Retargeting Centralised: Tribal Fusion’s Doug Conely Adds His Thoughts On Points Raised In Recent Retargeting Post
Is it bad etiquette to respond such a long time after an original opinion piece? I didn’t read this too closely at the at the time but poor Paolo, our Starcom and Zenith rep, has been hassling me to take another look. He thought he was selling business to business online display media under contractual terms. Reading this he felt like he was selling cigarettes to kids in West Africa. Should he? Absolutely not. We’re a serious business operating at global scale with all the strategic, operational, technical and ethical requirements that entails. Many of our competitors feel the same way, I’m sure.
While this article was not directed at Tribal Fusion specifically we are an ad network with views on some of the underlying arguments here. Marco, I saw your comment in the original post about anonymous responders. Let me put it this way: how can a vendor take the risk to debate the opinion of a (potential?) customer publicly? Well, here goes…
Data leakage
Paul & Geoff, we spoke about this 12-18 months ago and my view hasn’t changed. If you think there are people abusing 1st party data then name them. It should be game over for them or let them defend their position. In many ways this is the reverse of publishers complaining that *some* ATDs were bullying them into data deals in the past in return for media spend or that they were harvesting data without the publisher’s permission. Both insinuations are unhealthy to the industry and both sides should name those they believe to be carrying out such practices.

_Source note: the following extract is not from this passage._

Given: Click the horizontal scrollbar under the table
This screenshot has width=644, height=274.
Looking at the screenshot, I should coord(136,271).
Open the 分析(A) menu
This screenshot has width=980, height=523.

From a Tribal Fusion perspective we also take this very seriously and even made 1st party data usage a standard condition of our IOs in late 2009. I’m sure none of the other major players are comingling 1st party data, there’s just too much to lose. So, we’ve just reached out to ABCe to see if we can set up some sort of 3rd party audit of our 1st party data processes. Any other network that wants to join in should do so. Agency Side Networks, sorry ATDs, should join too. Anyone that can think of someone better to adjudicate than ABCe, let us know. We can all put this one to bed then and remove one more fear factor for advertisers.
ePrivacy Directive
There’s nothing in the directive that says advertisers should not work with 3rd parties. It’s also false to believe that 3rd parties somehow have less to lose or are less likely to meet privacy requirements than agencies or ATDs. As in any regulated industry, clients need to pick those partners they trust and that meet the right industry standards, including agencies and trading desks.

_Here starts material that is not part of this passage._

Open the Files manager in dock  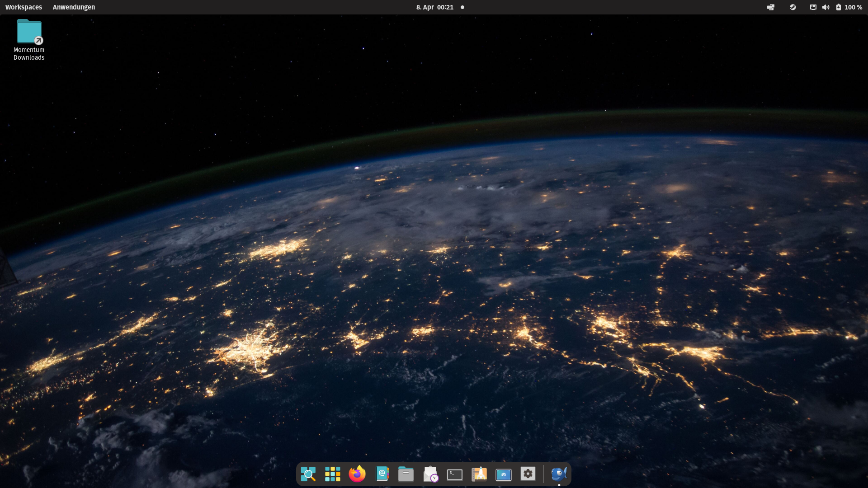click(406, 474)
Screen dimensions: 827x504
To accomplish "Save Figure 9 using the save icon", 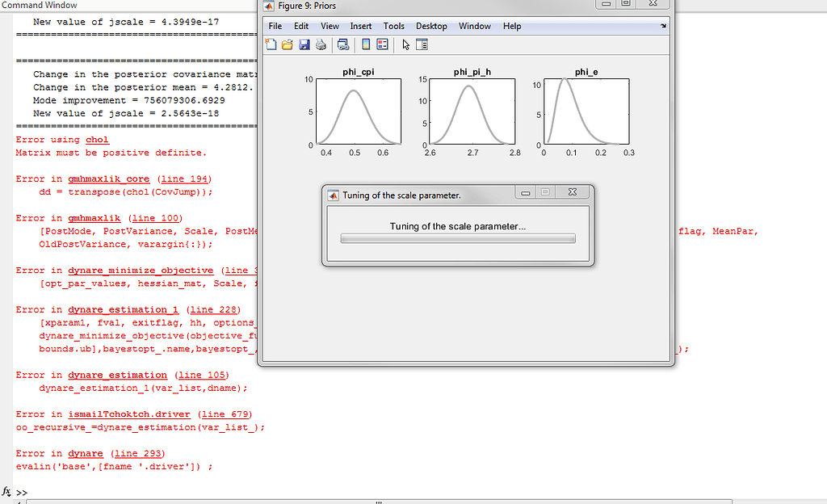I will 304,44.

Price Inflation & User Experience
No arguments with this. Retargeting segment bid inflation and universal frequency controls are a compelling rationale to manage retargeting centrally. Anyone doing this needs to be able to map the first visit to conversion timeline and adjust retargeting frequency and bidding strategy accordingly. The ability to layer in dynamic ads is a bonus. However, there is a paradox here. Current publisher RTB yields are driven by retargeting. What happens to those yields in this scenario and will it restrict access to biddable inventory if overall yields drop? Not a reason to stop but definitely something to think about.
Transparency
They say history is written by the victors. Let’s not rewrite the original rationale for blind inventory. Publishers wanted an additional revenue stream that did not cannibalise their direct sales channel. Transparent inventory has always been more expensive in this, and any other, industry. If clients are willing to pay more for transparency then they will get it. The real question is whether the vendors are trusted to provide safety behind that transparency. IASH was good step in this direction. Content verification technology is going in the right direction, but is far from complete. Arguably, safety guarantees may come at a price too as the verification will need to be statistically tested in many cases. Again, this is no different to other supply chain but, arguably, the industry is a bit behind in the standards to defend this.
Attribution
There’s another paradox here. Taking retargeting in-house means that on a last view basis the ATD will appear better than anything else on the plan. Will they disclose that to the agency or end client? If ATDs cut 3rd party retargeting do they really have the attribution tools to optimise this? What about the tools to run, optimise and measure upper funnel activity? We haven’t seen that much to date but would be happy to be wrong. From our perspective we see a lot of value in using look-alike models to provide that upper funnel activity and let the ATD focus on the retargeting management. But look-alike models need massive data sets, sophisticated processing tools… and access to 1st party data on which to build the model in the first place.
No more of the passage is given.